*** Opening Data for processing ***
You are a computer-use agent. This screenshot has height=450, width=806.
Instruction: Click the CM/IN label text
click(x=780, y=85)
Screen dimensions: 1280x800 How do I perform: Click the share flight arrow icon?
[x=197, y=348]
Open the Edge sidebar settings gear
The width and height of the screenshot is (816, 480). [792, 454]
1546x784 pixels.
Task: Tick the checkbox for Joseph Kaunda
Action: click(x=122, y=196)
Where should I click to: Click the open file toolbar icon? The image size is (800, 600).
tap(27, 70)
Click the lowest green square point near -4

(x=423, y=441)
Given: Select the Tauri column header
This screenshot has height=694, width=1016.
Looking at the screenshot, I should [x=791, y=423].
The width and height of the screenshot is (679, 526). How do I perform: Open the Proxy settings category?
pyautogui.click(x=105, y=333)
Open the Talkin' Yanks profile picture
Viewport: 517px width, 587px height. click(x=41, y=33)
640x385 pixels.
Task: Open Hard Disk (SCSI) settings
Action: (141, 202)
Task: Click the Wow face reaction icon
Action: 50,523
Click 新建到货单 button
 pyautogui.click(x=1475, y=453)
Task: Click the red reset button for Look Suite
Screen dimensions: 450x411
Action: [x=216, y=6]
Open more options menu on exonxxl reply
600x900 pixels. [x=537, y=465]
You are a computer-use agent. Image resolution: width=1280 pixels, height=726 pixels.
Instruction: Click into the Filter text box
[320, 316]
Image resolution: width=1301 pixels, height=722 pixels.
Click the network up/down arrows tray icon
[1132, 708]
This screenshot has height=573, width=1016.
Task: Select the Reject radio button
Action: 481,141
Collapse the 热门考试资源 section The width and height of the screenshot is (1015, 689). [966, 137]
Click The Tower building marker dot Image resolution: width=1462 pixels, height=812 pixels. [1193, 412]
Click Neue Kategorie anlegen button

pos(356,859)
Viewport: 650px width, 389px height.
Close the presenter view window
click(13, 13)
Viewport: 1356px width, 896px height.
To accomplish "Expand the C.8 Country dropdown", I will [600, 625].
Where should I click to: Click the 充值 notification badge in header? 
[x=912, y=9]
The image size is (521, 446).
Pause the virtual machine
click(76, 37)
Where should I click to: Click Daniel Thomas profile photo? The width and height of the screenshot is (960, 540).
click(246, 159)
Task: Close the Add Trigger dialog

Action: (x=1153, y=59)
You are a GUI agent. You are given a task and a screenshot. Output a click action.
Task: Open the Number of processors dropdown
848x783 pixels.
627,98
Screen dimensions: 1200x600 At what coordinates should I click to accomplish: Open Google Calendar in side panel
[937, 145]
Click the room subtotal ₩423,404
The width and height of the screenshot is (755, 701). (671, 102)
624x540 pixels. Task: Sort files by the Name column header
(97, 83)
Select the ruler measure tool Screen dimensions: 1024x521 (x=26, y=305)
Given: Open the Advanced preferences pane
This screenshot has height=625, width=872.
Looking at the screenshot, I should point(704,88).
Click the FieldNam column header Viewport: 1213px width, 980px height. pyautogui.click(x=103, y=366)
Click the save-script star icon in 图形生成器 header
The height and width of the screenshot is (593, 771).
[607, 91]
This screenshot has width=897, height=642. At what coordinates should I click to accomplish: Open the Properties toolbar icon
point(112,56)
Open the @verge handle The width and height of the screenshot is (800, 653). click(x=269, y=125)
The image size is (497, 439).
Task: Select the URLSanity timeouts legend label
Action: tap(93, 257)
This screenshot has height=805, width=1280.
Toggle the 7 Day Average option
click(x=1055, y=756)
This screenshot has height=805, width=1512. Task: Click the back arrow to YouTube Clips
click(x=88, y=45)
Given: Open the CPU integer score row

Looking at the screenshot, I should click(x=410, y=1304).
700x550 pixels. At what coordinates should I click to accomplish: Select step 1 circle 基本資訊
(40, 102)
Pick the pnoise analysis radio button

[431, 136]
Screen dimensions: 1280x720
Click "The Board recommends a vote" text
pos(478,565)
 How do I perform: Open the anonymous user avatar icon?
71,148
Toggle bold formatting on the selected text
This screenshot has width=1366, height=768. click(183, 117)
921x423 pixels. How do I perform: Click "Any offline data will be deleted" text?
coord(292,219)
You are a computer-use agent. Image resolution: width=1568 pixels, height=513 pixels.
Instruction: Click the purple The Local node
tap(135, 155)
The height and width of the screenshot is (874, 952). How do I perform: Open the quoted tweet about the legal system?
*** Closing Data for processing ***
What the exercise asks - Nothing should be left out when the listing is retyped exactly.

Solved problem -
You are a computer-use agent. This screenshot has height=450, width=806.
Instruction: Click the CM/IN label text
click(x=780, y=85)
Screen dimensions: 1280x800 How do I perform: Click the share flight arrow icon?
[x=197, y=348]
Open the Edge sidebar settings gear
The width and height of the screenshot is (816, 480). [792, 454]
1546x784 pixels.
Task: Tick the checkbox for Joseph Kaunda
Action: click(x=122, y=196)
Where should I click to: Click the open file toolbar icon? The image size is (800, 600).
tap(27, 70)
Click the lowest green square point near -4

(x=423, y=441)
Given: Select the Tauri column header
This screenshot has height=694, width=1016.
Looking at the screenshot, I should [x=791, y=423].
The width and height of the screenshot is (679, 526). How do I perform: Open the Proxy settings category?
pyautogui.click(x=105, y=333)
Open the Talkin' Yanks profile picture
Viewport: 517px width, 587px height. click(x=41, y=33)
640x385 pixels.
Task: Open Hard Disk (SCSI) settings
Action: (141, 202)
Task: Click the Wow face reaction icon
Action: 50,523
Click 新建到货单 button
 pyautogui.click(x=1475, y=453)
Task: Click the red reset button for Look Suite
Screen dimensions: 450x411
Action: [x=216, y=6]
Open more options menu on exonxxl reply
600x900 pixels. [x=537, y=465]
You are a computer-use agent. Image resolution: width=1280 pixels, height=726 pixels.
Instruction: Click into the Filter text box
[320, 316]
Image resolution: width=1301 pixels, height=722 pixels.
Click the network up/down arrows tray icon
[1132, 708]
This screenshot has height=573, width=1016.
Task: Select the Reject radio button
Action: 481,141
Collapse the 热门考试资源 section The width and height of the screenshot is (1015, 689). [966, 137]
Click The Tower building marker dot Image resolution: width=1462 pixels, height=812 pixels. [1193, 412]
Click Neue Kategorie anlegen button

pos(356,859)
Viewport: 650px width, 389px height.
Close the presenter view window
click(13, 13)
Viewport: 1356px width, 896px height.
To accomplish "Expand the C.8 Country dropdown", I will [600, 625].
Where should I click to: Click the 充值 notification badge in header? 
[x=912, y=9]
The image size is (521, 446).
Pause the virtual machine
click(76, 37)
Where should I click to: Click Daniel Thomas profile photo? The width and height of the screenshot is (960, 540).
click(246, 159)
Task: Close the Add Trigger dialog

Action: (x=1153, y=59)
You are a GUI agent. You are given a task and a screenshot. Output a click action.
Task: Open the Number of processors dropdown
848x783 pixels.
627,98
Screen dimensions: 1200x600 At what coordinates should I click to accomplish: Open Google Calendar in side panel
[937, 145]
Click the room subtotal ₩423,404
The width and height of the screenshot is (755, 701). (671, 102)
624x540 pixels. Task: Sort files by the Name column header
(97, 83)
Select the ruler measure tool Screen dimensions: 1024x521 (x=26, y=305)
Given: Open the Advanced preferences pane
This screenshot has height=625, width=872.
Looking at the screenshot, I should point(704,88).
Click the FieldNam column header Viewport: 1213px width, 980px height. pyautogui.click(x=103, y=366)
Click the save-script star icon in 图形生成器 header
The height and width of the screenshot is (593, 771).
[607, 91]
This screenshot has width=897, height=642. At what coordinates should I click to accomplish: Open the Properties toolbar icon
point(112,56)
Open the @verge handle The width and height of the screenshot is (800, 653). click(x=269, y=125)
The image size is (497, 439).
Task: Select the URLSanity timeouts legend label
Action: tap(93, 257)
This screenshot has height=805, width=1280.
Toggle the 7 Day Average option
click(x=1055, y=756)
This screenshot has height=805, width=1512. Task: Click the back arrow to YouTube Clips
click(x=88, y=45)
Given: Open the CPU integer score row

Looking at the screenshot, I should click(x=410, y=1304).
700x550 pixels. At what coordinates should I click to accomplish: Select step 1 circle 基本資訊
(40, 102)
Pick the pnoise analysis radio button

[431, 136]
Screen dimensions: 1280x720
Click "The Board recommends a vote" text
pos(478,565)
 How do I perform: Open the anonymous user avatar icon?
71,148
Toggle bold formatting on the selected text
This screenshot has width=1366, height=768. click(183, 117)
921x423 pixels. How do I perform: Click "Any offline data will be deleted" text?
coord(292,219)
You are a computer-use agent. Image resolution: width=1568 pixels, height=513 pixels.
Instruction: Click the purple The Local node
tap(135, 155)
The height and width of the screenshot is (874, 952). How do I perform: Open the quoted tweet about the legal system?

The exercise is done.